Diet and exercise are important factors for helping to manage diabetes according to two new studies presented at ENDO 2016, the annual meeting of the Endocrine Society held in Boston earlier this month.
Results from the first of the two studies are preliminary findings from an ongoing clinical trial focusing on changing diet and exercise in senior sufferers of Type 2 diabetes.
Carried out by the Baylor College of Medicine in Houston, Texas, the team found that participants aged 65 to 85 who were placed in an ‘intensive intervention group’, attending 90-minute aerobic and resistance exercise classes three times a week as well as a diet class once a week, showed a lower body weight and fat mass and improved fitness after six-months than those who were placed in the control group.

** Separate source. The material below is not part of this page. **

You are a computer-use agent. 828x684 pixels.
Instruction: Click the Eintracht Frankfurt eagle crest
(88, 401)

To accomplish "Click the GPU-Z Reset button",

The group’s glycated hemoglobin (HbA1c), an indicator of blood glucose control, and trabecular bone score, which helps predict fracture risk, also improved more than those in the control group.
The second study looked at the effects of including a large, whey protein rich breakfast into the diet, followed by a medium-sized lunch and a small dinner in the management of Type 2 diabetes.
The study recruited 48 overweight and obese participants with an average age of 59 and all with Type 2 diabetes, and split the participants into three different groups. All ate a large breakfast, medium-sized lunch and small dinner for a 23-month period, but the breakfast differed between each group.
The results showed that the group that ate a breakfast containing mainly whey protein, such as whey protein shakes, were more satiated and less hungry throughout the day than those who ate the other two breakfasts of either protein from a different source, such as eggs, soy and tuna, or a breakfast high in carbohydrates or starch. The whey protein group also lost the most weight, losing 7.6 kg (16.7 pounds) after 12 weeks compared to 6.1 kg (13.4 pounds) for those in the other proteins group, and 3.1 kg (6.8 pounds) for those in the carbohydrate group.
And importantly for those with Type 2 diabetes, those who ate a whey protein breakfast also experienced lower glucose spikes after meals and lower levels of HbA1C.
The findings were released ahead of Thursday, April 7, World Health Day 2016 which this year will be dedicated to diabetes.